E allora perché Gramsci? E che significa ancora - se qualcosa significa - per la sinistra, per l’Italia, per l’oggi? Proviamo a rispondere in breve, in guisa di appunti e augurandoci che la discussione prosegua. Ebbene, Gramsci non fu puramente uno scrittore o un testimone d’eccezione del tempo (come Pasolini). Fu un grande scienziato politico, oltre che uomo eroico e dirigente di partito. Comprese nei Quaderni alcune cose modernissime, di domani! Ad esempio, «l’interdipendenza mondiale» alla base delle tre «modernizazioni del suo tempo»: quelle totalitarie,comunista e fascista, e quella rooseveltiana. Comprese il ruolo egemone dell’«americanismo», all’insegna del fordismo e destinato a prevalere a livello planetario. E intuì che dentro le mutazioni «mondiali» dell’«economico-sociale», i «blocchi sociali» si trasformavano. Le gerarchie cambiavano. E si formavano «gruppi dirigenti» nuovi, che «egemonizzavano» e scomponevano i vecchi ceti sociali, dall’alto in basso e viceversa. Rinsaldando o rinnovando i precedenti assetti, e cooptando i ceti deboli e subalterni all’interno delle innovazioni produttive.

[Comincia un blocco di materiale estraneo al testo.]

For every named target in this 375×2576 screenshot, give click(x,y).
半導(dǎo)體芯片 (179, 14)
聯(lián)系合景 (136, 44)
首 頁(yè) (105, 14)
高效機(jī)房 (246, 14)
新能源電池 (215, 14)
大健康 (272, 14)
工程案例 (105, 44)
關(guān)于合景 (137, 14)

Anche Gramsci, come Marx, vedeva «gli impoveriti», l’«esercito di riserva», i «flessibili» si direbbe oggi. Ma li vedeva destinati a fungere da combustibile passivo di massa, nel motore delle rivoluzioni produttive del 900. Attorno a questo processo Gramsci scopriva poi le mentalità, le «forme simboliche», le ideologie, il folklore, gli stili di vita. Tutto quello che dà senso alla «soggettività» in una società di massa. Il progetto di Gramsci? La critica della subalternità al potere, la liberazione dell’individualità nella politica, intesa come linguaggio di un partito «intellettuale collettivo» sempre in fieri (democratico e non dispotico). Il suo (dal carcere!) era il lavoro della «contro-egemonia». Per liberare gli impoveriti, il lavoro e i subalterni. Dalla corazza ideologica dell’avversario.

Dunque ecco perché Gramsci non appartiene affatto solo ai padri. Ma esattamente ai figli che sogniamo liberi. Teniamolo sul «desk», non nel cassetto.